US Mafia, Short History & Key Players

Brief History

The Mafia is a secret criminal organization that wields great economic and political control over large segments of Sicilian society and operates both criminal and legitimate enterprises in the United States. It is believed to have originated during Sicily's late Middle Ages, beginning as separate bands of strong-arm enforcers hired by local landowners. It eventually evolved into a network of autonomous groups governing in rural areas, ruling a peasantry that received little effective government from a succession of distant, often foreign, royal rulers.

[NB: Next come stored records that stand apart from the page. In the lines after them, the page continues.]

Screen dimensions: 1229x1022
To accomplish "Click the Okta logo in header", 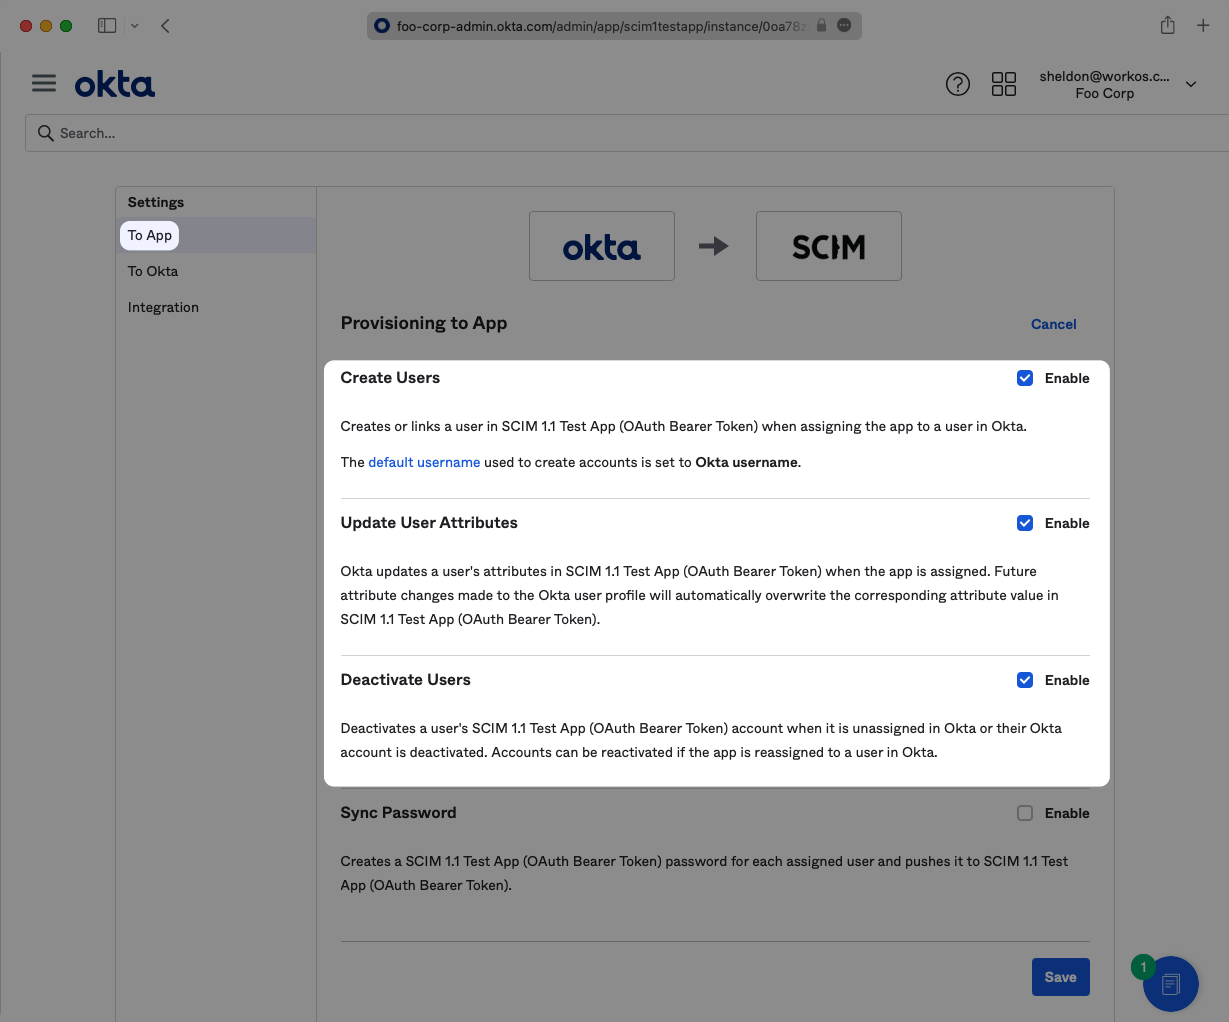I will [115, 85].
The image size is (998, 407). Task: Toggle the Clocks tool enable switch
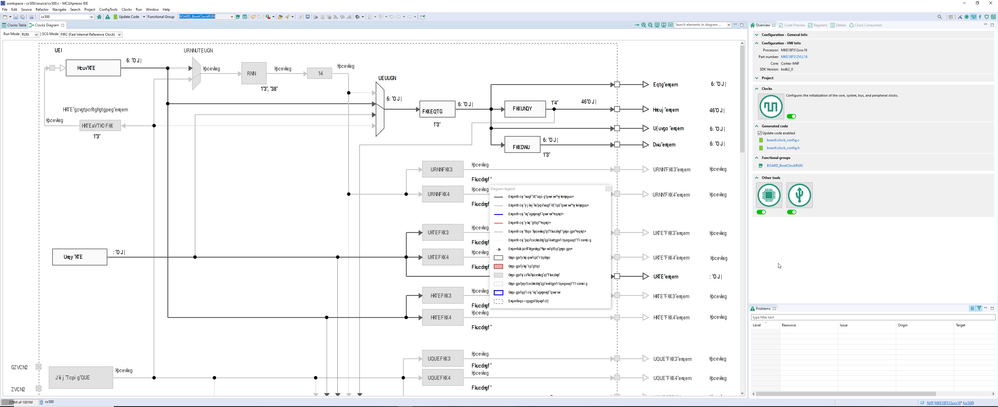point(792,116)
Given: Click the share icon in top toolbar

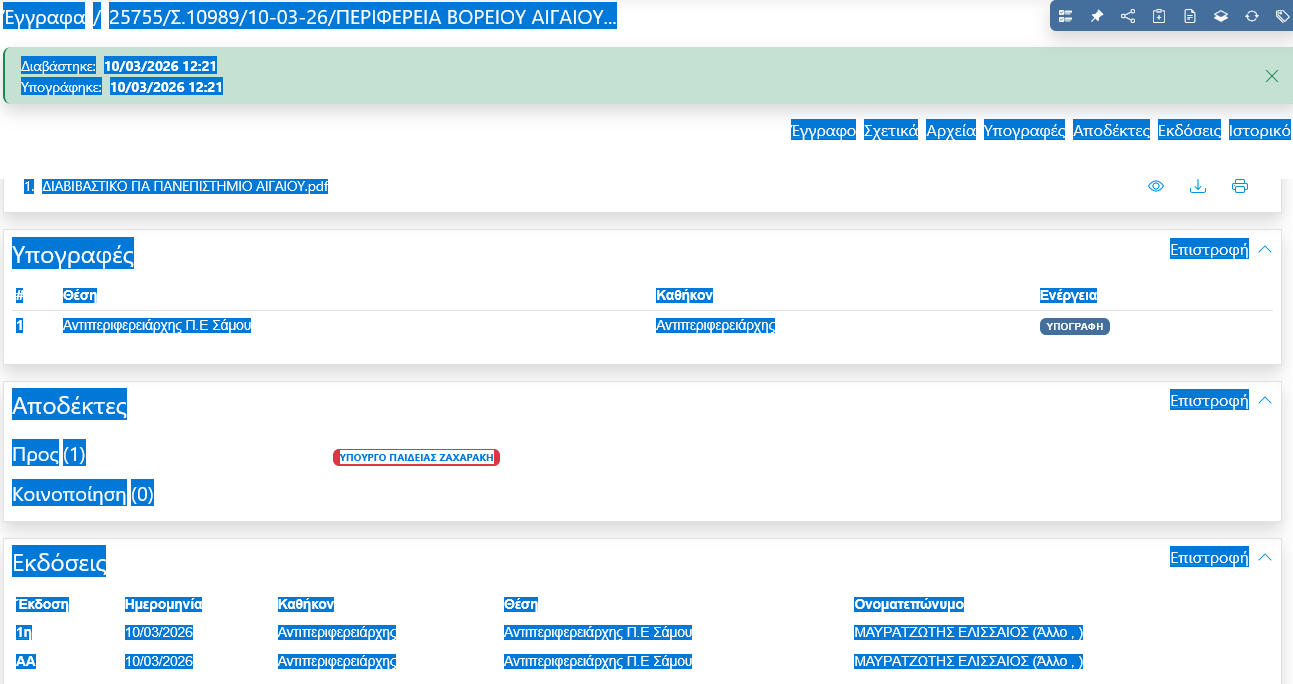Looking at the screenshot, I should (x=1128, y=16).
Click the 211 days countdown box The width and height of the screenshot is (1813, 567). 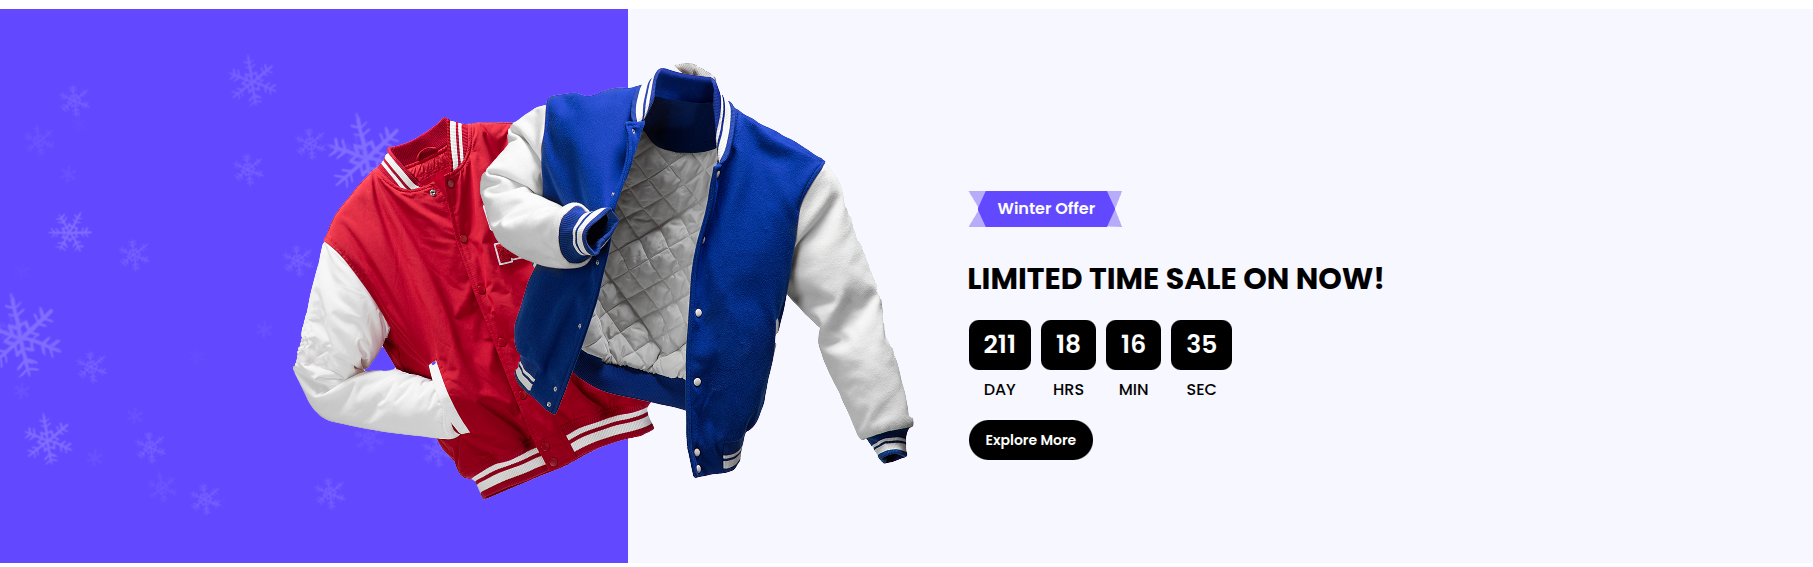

In its present form, the Mafia is a loose alliance of many small local groups, each bound by kinship (or a kinship relationship that is assumed when a man becomes a member) and by the Mafia code of omerta, which requires absolute silence about Mafia activities and absolute obedience to the hierarchical Mafia authority. Until recent years--and despite the efforts of the Italian Fascists to destroy the organization in the 1920s and '30s--the Mafia flourished in the Sicilian countryside. When the Fascists fled Sicily during the Allied invasion of World War II, the Mafia--the only remaining governing structure--worked closely with U.S. forces. Today it dominates much of the business and industry in Sicily's cities.

With the Sicilian immigrations of the late 19th century, the Mafia began to operate in several large U.S. cities. During the period of Prohibition (1920-33) it monopolized the trade in bootleg liquor and controlled loan sharking, gambling, and prostitution. Competing Mafia families established mutually recognized territories, reaching agreement by negotiation or by intimidation. By the mid-1930s the Mafia had taken on the institutionalized structure that is now typical of organized crime in the United States.

Although the name Mafia (or the title Cosa Nostra, "our affair") is often used to encompass the entire spectrum of organized crime, the true Italian-descended Mafia is now only one component of a much larger criminal establishment.